France's environment minister, Segolene Royal, said the Seine had breached 6 metres (19 feet) in central Paris, submerging roads running along the river, swamping small businesses on quaysides and forcing the closure of an underground commuter line.

The worst affected areas lie to the south of the capital. In Villeneuve-Saint-Georges, located near to Paris' Orly airport, soldiers and Red Cross volunteers helped stranded residents as floodwaters rose above knee level. In nearby Corbeil-Essonnes, locals kayaked along streets littered with abandonned cars.

"It's a bit frightening, everything that's happening," said one woman from Marseille who identified herself only as Odile. "Not long ago they ran a flood simulation, how to evacuate museums, residents. And now it's happening for real."

Insurance claims for damaged properties and cars will run into the hundreds of millions of dollars, two consultancy groups said.

Both the Louvre and Orsay museums overlooking the Seine were closed to the public on Friday.
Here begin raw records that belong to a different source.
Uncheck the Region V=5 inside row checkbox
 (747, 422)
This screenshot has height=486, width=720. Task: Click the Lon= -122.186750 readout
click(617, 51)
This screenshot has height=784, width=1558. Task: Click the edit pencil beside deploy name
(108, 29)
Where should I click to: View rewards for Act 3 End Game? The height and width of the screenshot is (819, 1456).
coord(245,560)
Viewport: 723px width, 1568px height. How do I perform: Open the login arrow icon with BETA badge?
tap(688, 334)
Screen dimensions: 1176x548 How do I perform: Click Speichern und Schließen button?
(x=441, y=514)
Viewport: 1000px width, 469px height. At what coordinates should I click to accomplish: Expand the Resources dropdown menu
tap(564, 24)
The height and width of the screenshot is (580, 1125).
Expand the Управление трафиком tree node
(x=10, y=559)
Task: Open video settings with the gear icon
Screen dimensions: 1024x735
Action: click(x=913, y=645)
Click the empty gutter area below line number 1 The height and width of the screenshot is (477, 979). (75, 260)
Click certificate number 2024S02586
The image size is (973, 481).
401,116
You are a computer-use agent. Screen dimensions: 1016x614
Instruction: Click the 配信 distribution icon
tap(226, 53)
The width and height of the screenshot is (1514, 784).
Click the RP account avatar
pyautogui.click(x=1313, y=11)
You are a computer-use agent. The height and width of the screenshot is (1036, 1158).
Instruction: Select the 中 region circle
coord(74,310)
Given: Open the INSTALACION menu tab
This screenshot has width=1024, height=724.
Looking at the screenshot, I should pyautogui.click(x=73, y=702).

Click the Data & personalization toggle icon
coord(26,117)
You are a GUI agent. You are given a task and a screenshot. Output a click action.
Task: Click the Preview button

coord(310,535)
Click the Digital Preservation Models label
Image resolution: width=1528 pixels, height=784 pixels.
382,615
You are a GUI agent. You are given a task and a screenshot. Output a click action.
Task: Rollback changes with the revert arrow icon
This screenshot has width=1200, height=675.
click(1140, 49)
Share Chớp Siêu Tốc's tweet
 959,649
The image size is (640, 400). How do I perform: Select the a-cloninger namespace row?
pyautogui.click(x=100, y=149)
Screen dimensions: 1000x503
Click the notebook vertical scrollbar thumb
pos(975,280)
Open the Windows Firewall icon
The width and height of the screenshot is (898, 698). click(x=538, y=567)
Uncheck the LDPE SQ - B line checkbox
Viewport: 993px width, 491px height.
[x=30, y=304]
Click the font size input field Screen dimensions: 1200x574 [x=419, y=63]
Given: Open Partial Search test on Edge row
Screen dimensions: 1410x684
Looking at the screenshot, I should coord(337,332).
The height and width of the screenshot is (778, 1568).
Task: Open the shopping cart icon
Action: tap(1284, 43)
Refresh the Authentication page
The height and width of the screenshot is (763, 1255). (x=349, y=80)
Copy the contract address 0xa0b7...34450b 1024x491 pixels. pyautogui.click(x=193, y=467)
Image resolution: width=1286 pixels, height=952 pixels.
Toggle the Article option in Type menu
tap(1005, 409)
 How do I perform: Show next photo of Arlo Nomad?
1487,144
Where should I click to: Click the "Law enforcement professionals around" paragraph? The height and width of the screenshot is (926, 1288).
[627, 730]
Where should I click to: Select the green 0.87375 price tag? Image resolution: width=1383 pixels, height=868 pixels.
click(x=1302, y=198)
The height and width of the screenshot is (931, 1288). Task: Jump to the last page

In the Louvre, workers stacked dozens of boxes marked fragile and containing valuable statues, vases and art works.

Crates could be seen stacked in corridors, overlooked by classical marble statues.

"For the museums, even if fortunately there isn't any flooding of storerooms as of today, there is an automatic process above 5.50 metres to move works in the deepest storerooms higher," Bruno Julliard, Paris' deputy mayor, told France Inter radio.

The Louvre and the Musee d'Orsay are both home to world-renowned art collections, the former including the celebrated Mona Lisa painting and Venus de Milo statue.

Even as the Seine flooded higher, it remained well below the record high of 8.6 metres reached in 1910, when thousands of Parisians had to flee flooded low-lying areas of the city.

Officials said the river could peak at 6.50 metres later on Friday, and warned flood waters could take several weeks to recede after the wettest May in France for 100 years.

"What's going to be even more painful for the families who have lost their homes, the heads of companies who have lost their businesses, the employees who will be unable to go to work, is that the drop in the water level will be very slow," she said.

The retreating waters could reveal further victims, Royal, the minister, added.

In Evry-Gregy-sur-Yerre, a man on horseback drowned on Thursday, becoming the second fatality.